A fuga do pai, o desespero alucinado da mãe, a loucura dos dias seguintes, tudo aconteceu muito rápido. Palavras e afetos ancestrais desfolharam-se assim que os pés de Raimundo tocaram São Paulo. Os olhos cegos do céu abriram sua lucidez viva e pestanejaram rajadas de noite sobre ele, que ouvia a voz de centenas de poesias e gritos de revolução ecoar turbulenta na incompreensão das ideias; a loucura parecia-lhe tão impossível, mas, agora, a insanidade do pai e da mãe são uma herança, ele sabe; ele é um homem fruto das dores incuráveis de um amor sacrificado. A voz que ricocheteia nos cantos escuros do seu entendimento é a única certeza que ele tem sobre o adiante.

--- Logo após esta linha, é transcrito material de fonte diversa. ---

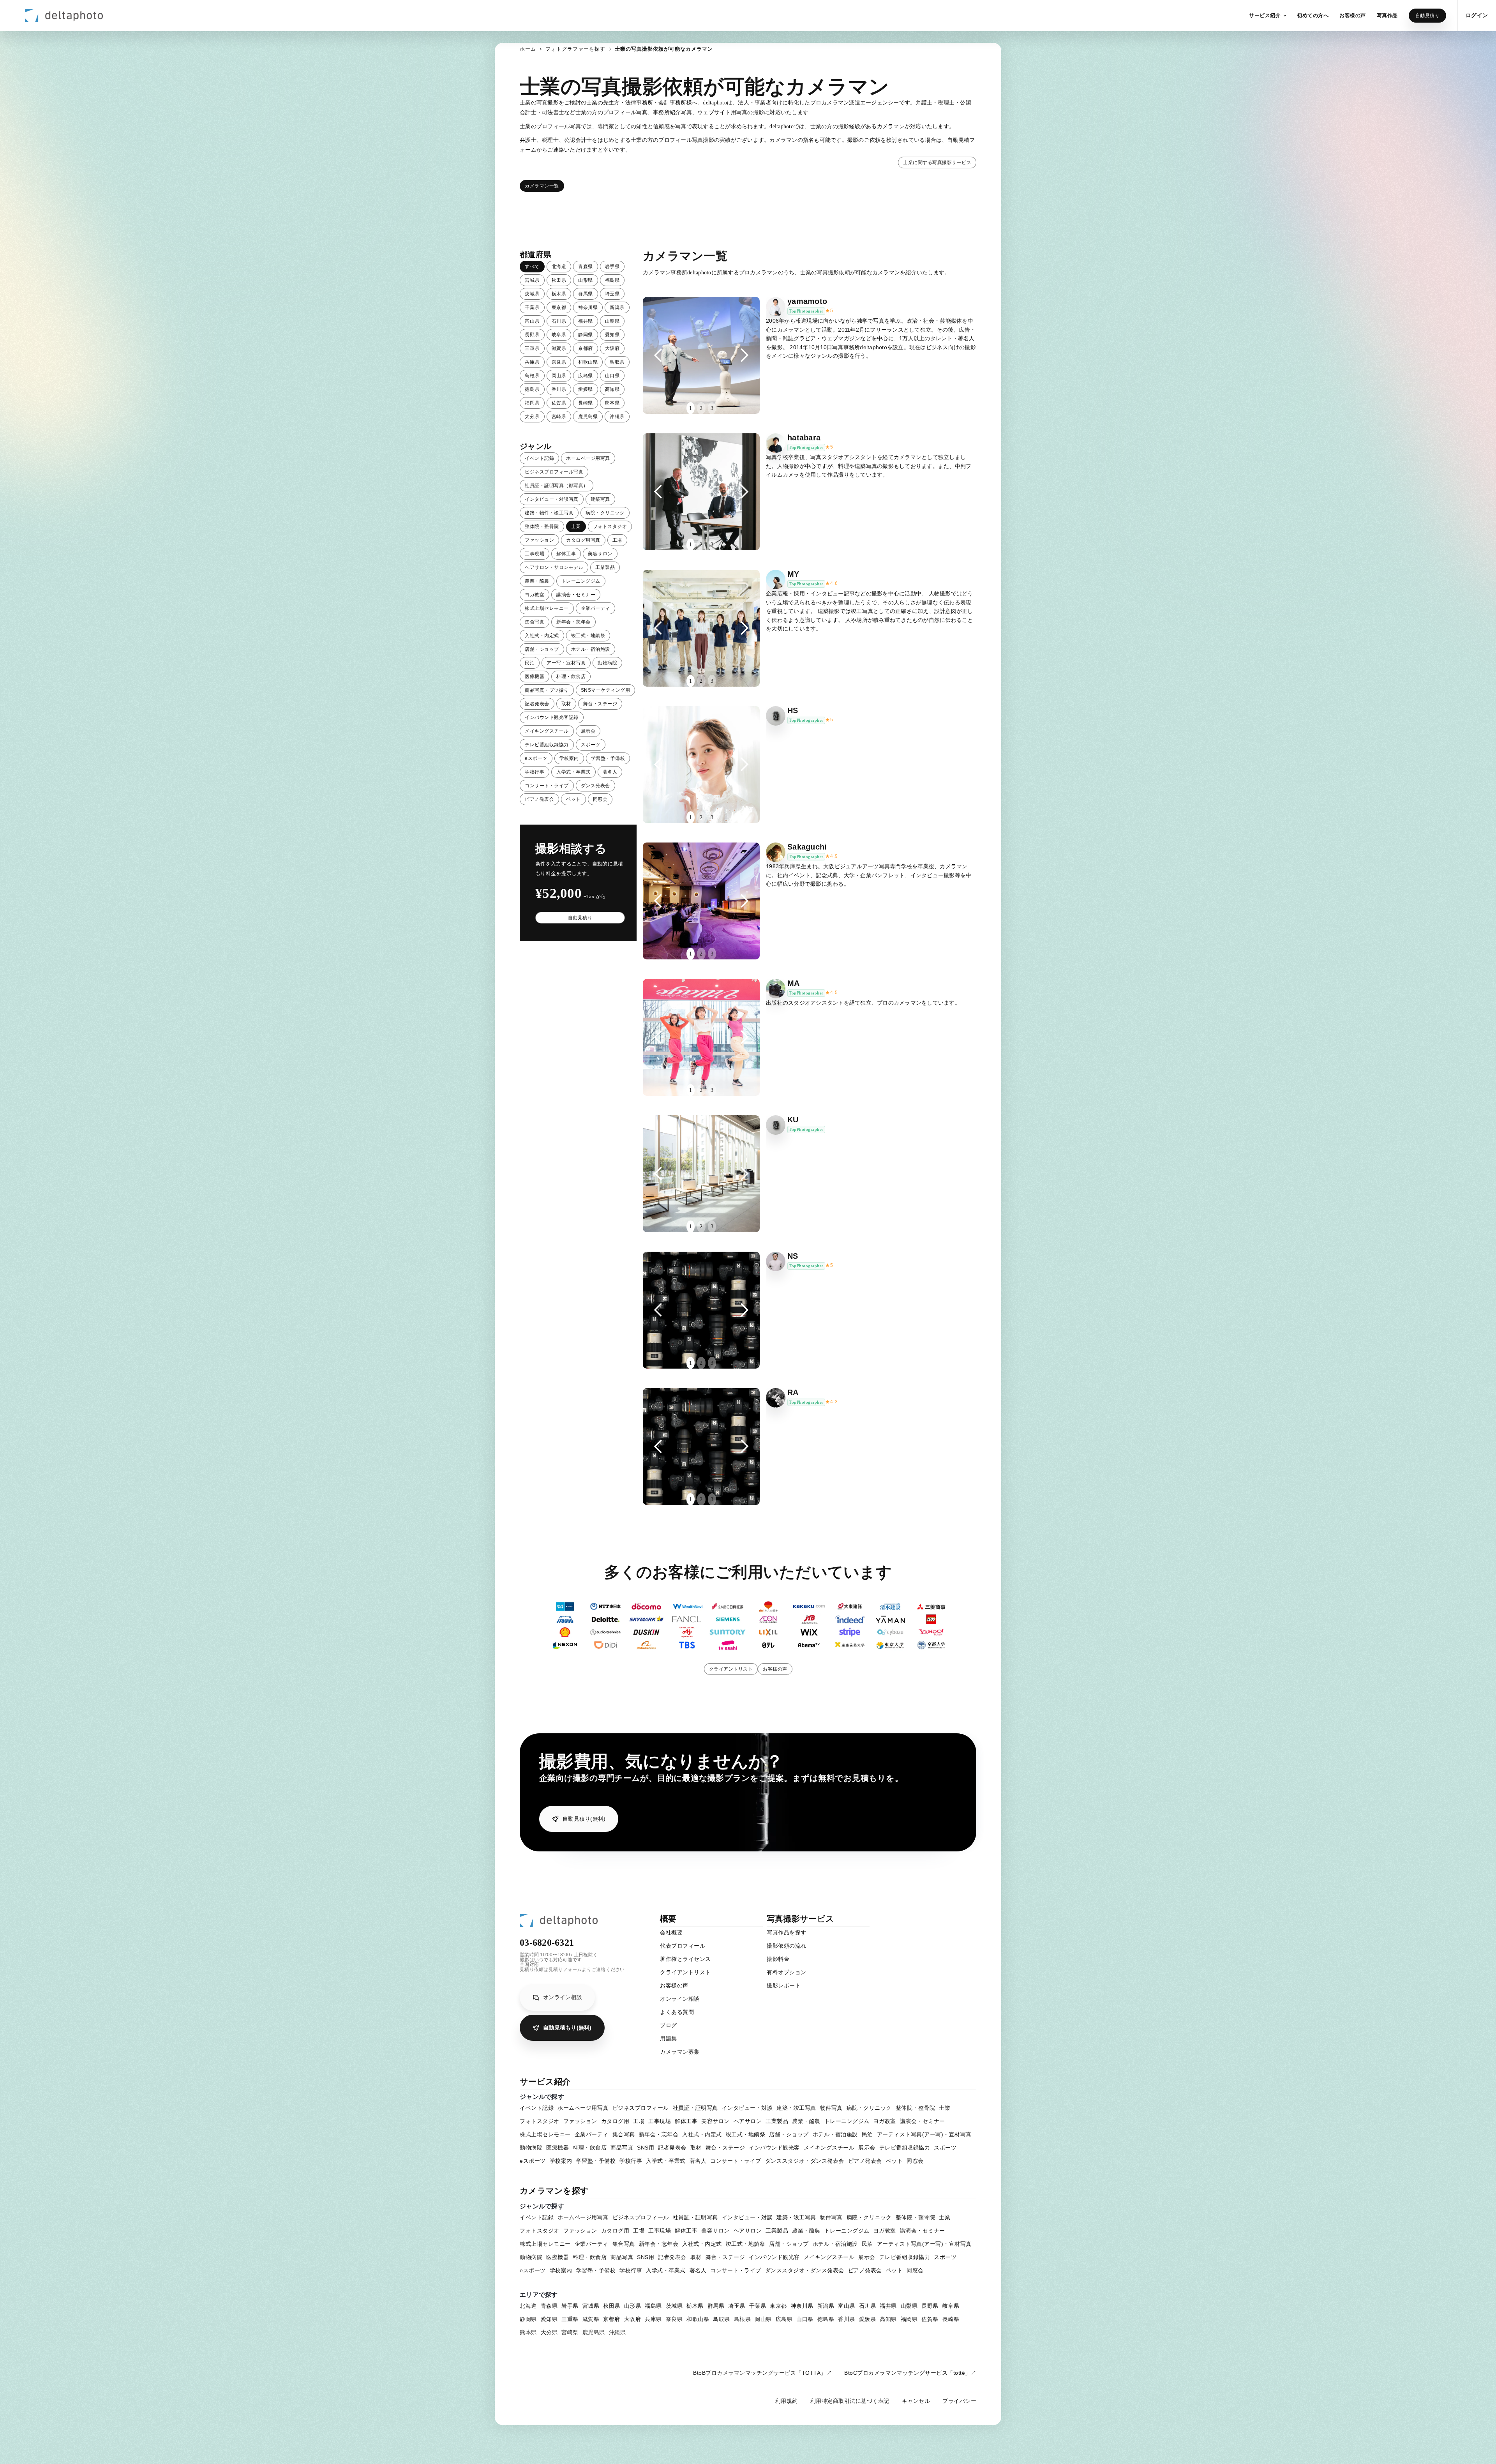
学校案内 (569, 758)
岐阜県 (559, 334)
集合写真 (534, 622)
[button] (1267, 15)
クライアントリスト (731, 1669)
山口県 (612, 375)
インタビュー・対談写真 (552, 499)
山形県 (585, 280)
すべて (532, 266)
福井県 (585, 321)
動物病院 (607, 663)
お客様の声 (775, 1669)
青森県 (585, 266)
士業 (576, 526)
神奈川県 (588, 307)
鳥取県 (617, 362)
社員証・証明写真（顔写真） (556, 485)
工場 (617, 540)
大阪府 (612, 348)
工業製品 (605, 567)
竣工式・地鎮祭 (588, 635)
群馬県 (585, 294)
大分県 (532, 416)
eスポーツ (536, 758)
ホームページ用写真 (588, 458)
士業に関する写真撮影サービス (937, 162)
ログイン (1477, 15)
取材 (566, 704)
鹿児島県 (588, 416)
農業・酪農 (537, 581)
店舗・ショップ (542, 649)
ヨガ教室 (534, 594)
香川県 (559, 389)
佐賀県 (559, 403)
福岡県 (532, 403)
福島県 (612, 280)
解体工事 (566, 553)
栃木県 (559, 294)
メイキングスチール (547, 731)
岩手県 (612, 266)
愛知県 (612, 334)
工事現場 (534, 553)
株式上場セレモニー (547, 608)
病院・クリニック (605, 513)
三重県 (532, 348)
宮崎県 (559, 416)
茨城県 (532, 294)
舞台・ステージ (600, 704)
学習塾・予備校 (608, 758)
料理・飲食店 (571, 676)
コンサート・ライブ (547, 785)
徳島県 (532, 389)
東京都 (559, 307)
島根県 (532, 375)
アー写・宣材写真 (566, 663)
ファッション (539, 540)
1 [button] (690, 408)
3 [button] (712, 408)
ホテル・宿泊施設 (590, 649)
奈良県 (559, 362)
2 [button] (701, 408)
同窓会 (600, 799)
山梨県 (612, 321)
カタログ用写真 (583, 540)
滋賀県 (559, 348)
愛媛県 (585, 389)
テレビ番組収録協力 (547, 744)
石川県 (559, 321)
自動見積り (1427, 15)
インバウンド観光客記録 (552, 717)
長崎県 (585, 403)
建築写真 (600, 499)
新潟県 (617, 307)
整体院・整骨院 (542, 526)
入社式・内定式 (542, 635)
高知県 (612, 389)
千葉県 (532, 307)
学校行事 (534, 772)
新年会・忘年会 (573, 622)
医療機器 (534, 676)
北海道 (559, 266)
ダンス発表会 (595, 785)
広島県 (585, 375)
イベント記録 (539, 458)
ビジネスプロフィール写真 (554, 472)
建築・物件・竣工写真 (549, 513)
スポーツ (590, 744)
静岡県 (585, 334)
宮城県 (532, 280)
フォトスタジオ (610, 526)
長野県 (532, 334)
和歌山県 (588, 362)
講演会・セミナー (575, 594)
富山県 (532, 321)
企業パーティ (595, 608)
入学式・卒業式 (573, 772)
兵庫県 (532, 362)
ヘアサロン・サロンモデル (554, 567)
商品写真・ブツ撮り (547, 690)
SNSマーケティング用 (605, 690)
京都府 (585, 348)
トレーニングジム (580, 581)
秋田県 (559, 280)
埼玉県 (612, 294)
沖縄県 (617, 416)
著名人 (610, 772)
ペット (573, 799)
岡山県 (559, 375)
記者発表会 (537, 704)
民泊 (530, 663)
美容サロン (600, 553)
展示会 (588, 731)
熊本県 (612, 403)
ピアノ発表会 (539, 799)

Tu fez certo ao sair de lá. A vida é um processo, e recomeçar é o passo mais importante, antes de tudo terminar. A vida vai além da mãe. Teu pai é ausência. E eu sou teu poema preferido. Minha palavra tem voz, corpo e vida. Começa a escrever sobre esta vida, Raimundo. Começa por ti, por dentro, encontra a palavra que mora no fundo, onde não há luz, a última palavra nascida da tua primeira dor. Todos os sumiços anteriores ocupam seus dias; lembranças e faltas tornaram-se adereços híbridos da maldição que o tornaria monstro e espanto.

Torquato chegou agarrado ao anoitecer, como se o breu do tempo quente fosse esconderijo. Os olhos desenhavam duas luas eclipsadas anunciando alguma catástrofe sorrateira. Uma sombra dentro de um foço profundo imitando ecos que não pediam socorro. Talvez ele fosse um espírito que profanou a luz sagrada de passados remotos no Piauí. Raimundo sabia que o tremor que possuía as palavras entaladas no corpo não era medo. Talvez Torquato quisesse sair da prisão daquela aparência etérea e viver seus dias de paupéria. Qual a palavra mais importante da tua vida?

Aquilo era real. As ideias esfaimadas daquela presença sombria e antiga engoliram as humanas cognições fragilizadas de Raimundo. Descubra a palavra mais importante da tua vida. Deixe-a ir até o fim de ti. Entre eles, o impulso de explodir num grito que superaria aquele começo de noite (um véu violeta vestia de núpcias o céu modorrento). Raimundo costurava dois movimentos: engolir o grito e modular o tom dos pensamentos, repetidas vezes até que uma colcha resistente de sabedoria cobrisse a invalidez de todas as suas renúncias.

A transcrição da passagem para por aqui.